Eighteen-year-old Kataraina Pewhairangi was told that she was not eligible to be a liver donor to save her 10-month old Teyah because the legal age to be an organ donor was 21.
Health Minister David Cunliffe used his influence to cut red tape so that a teenage mother could donate part of her liver to save her dying baby's life.
Baby Teyah is suffering from a rare life threatening condition called biliary atresia and according to medical opinion will die before her third birthday if she does not have a liver transplant.
New Zealand Liver Transplant Unit staff said that Ms Pewhairangi could not be considered as a donor because she was below the age required to be an organ donor.
After receiving calls and reading moving stories in the papers about baby Teyah, Mr Cunliffe stepped in to inquire into the age restriction condition. "I couldn't understand why an 18-year-old didn't have the capacity to make that decision for their daughter," he said this morning.
However he downplayed his role saying, "It has not been my role to overturn any of the guidelines. I just sought some clarifications."
Ms Pewhairangi, who was delighted at the outcome, said she was excited and just couldn't believe it. She was by her daughter's side at Starship Hospital in Auckland this morning, after Teyah's second operation in a month.

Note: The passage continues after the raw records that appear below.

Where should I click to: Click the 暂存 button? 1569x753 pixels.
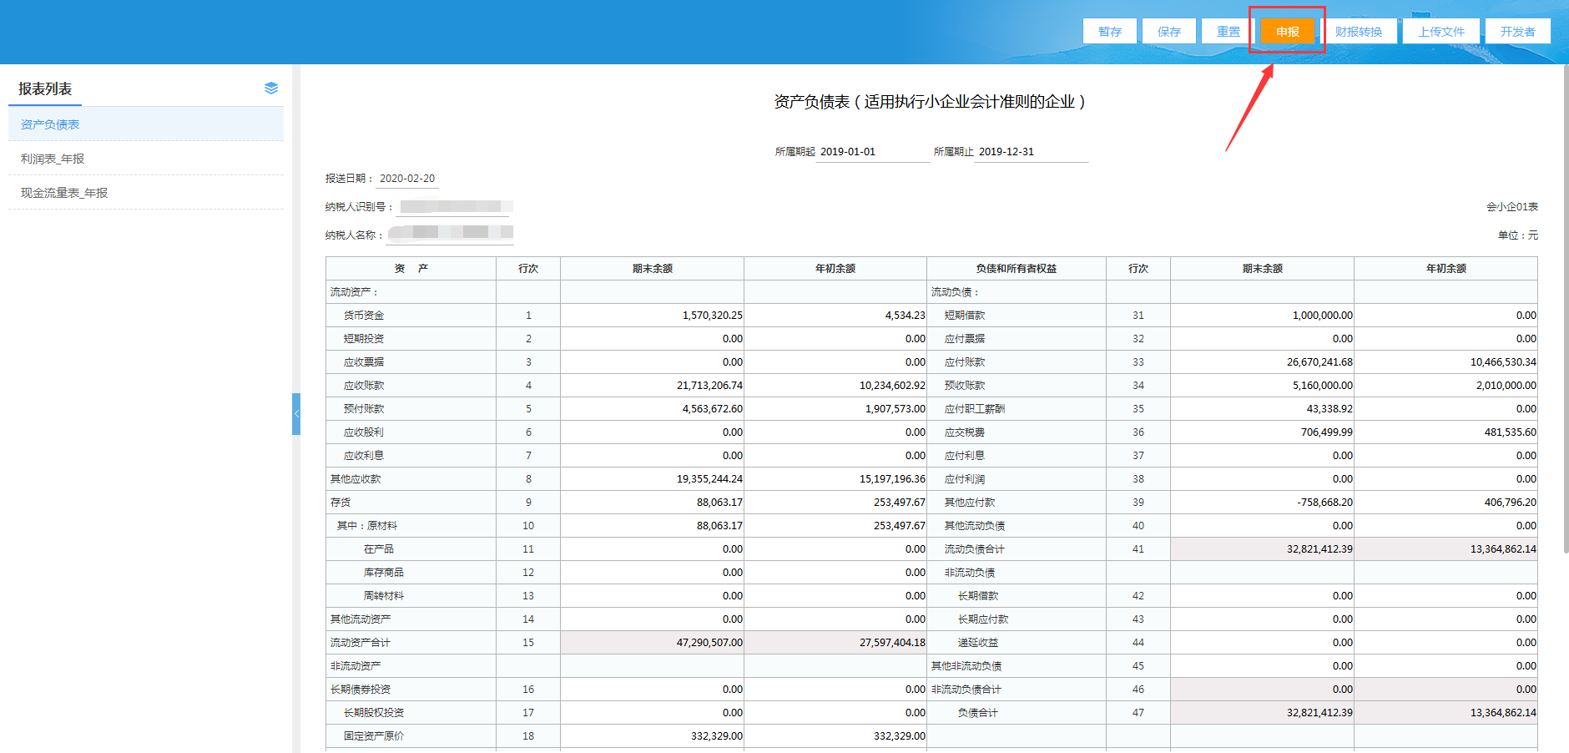coord(1109,32)
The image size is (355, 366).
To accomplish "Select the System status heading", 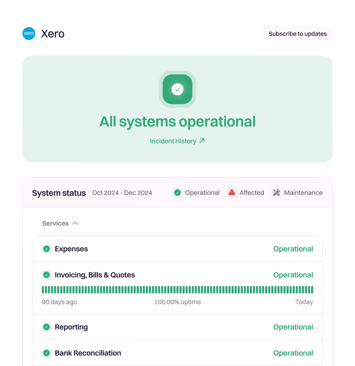I will (x=59, y=193).
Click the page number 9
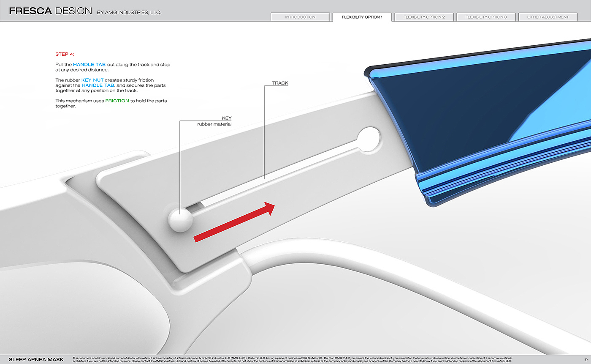This screenshot has width=591, height=364. 586,359
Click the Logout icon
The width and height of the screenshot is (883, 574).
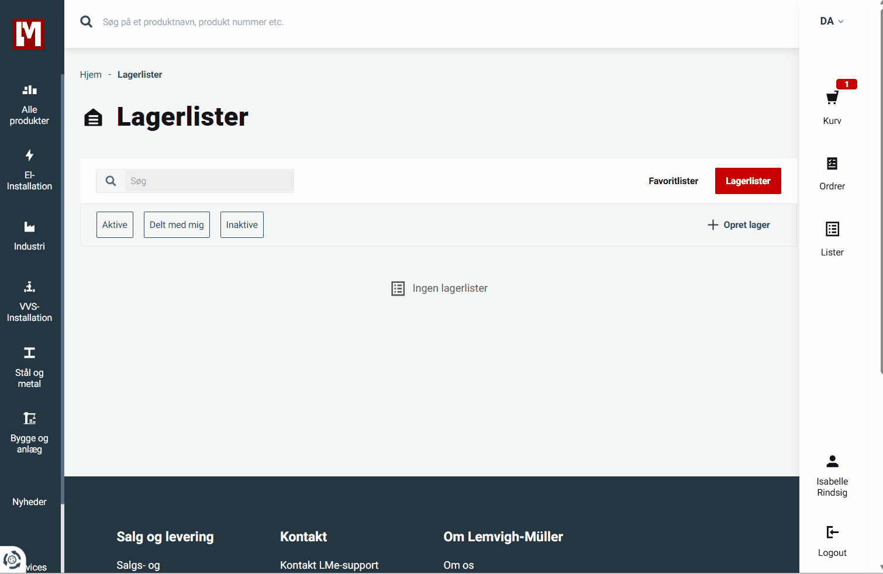point(832,532)
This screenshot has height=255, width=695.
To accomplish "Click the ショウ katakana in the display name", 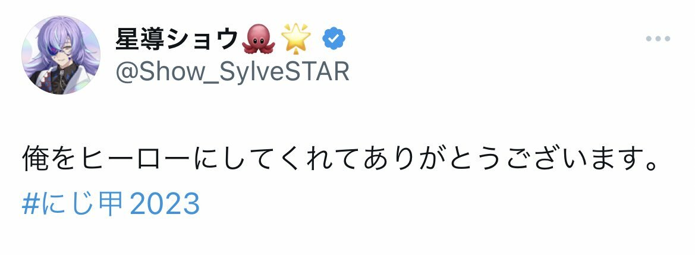I will (207, 39).
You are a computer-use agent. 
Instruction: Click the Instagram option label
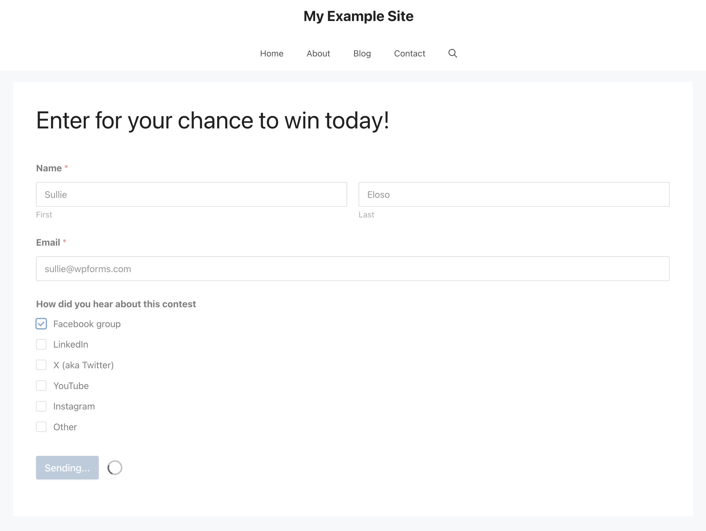74,406
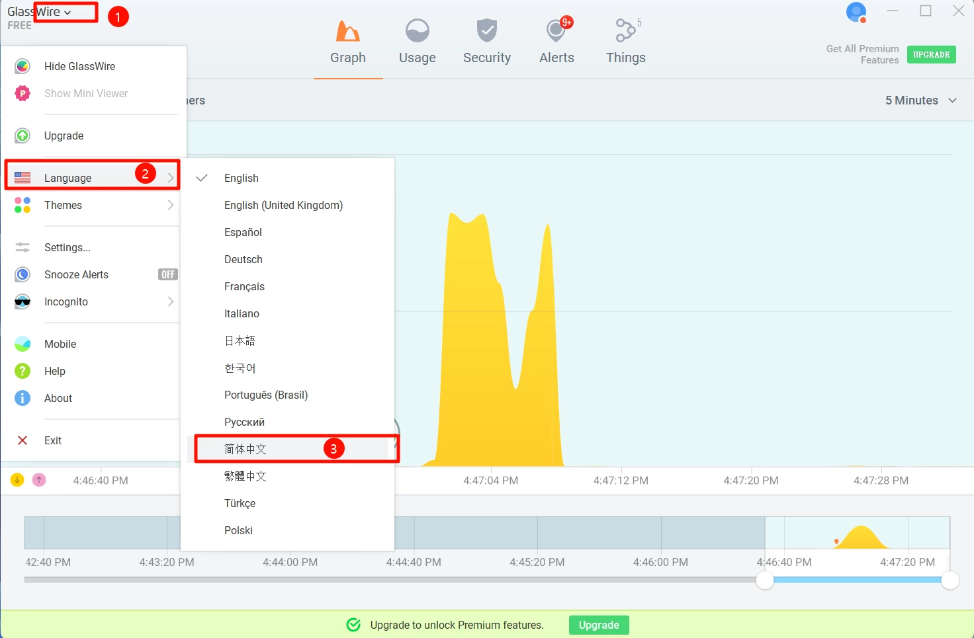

Biliary atresia is a condition that causes ducts that take bile from the liver to the gall bladder and into the bowel to not form properly. In such cases the bile is unable to drain and instead accumulates in the liver.
Teyah who needs only a part of an adult liver was put on the list for an organ last month. But there is no guarantee that she will get one in time because about 1 in 6 people who are waiting for a liver in New Zealand die without receiving one.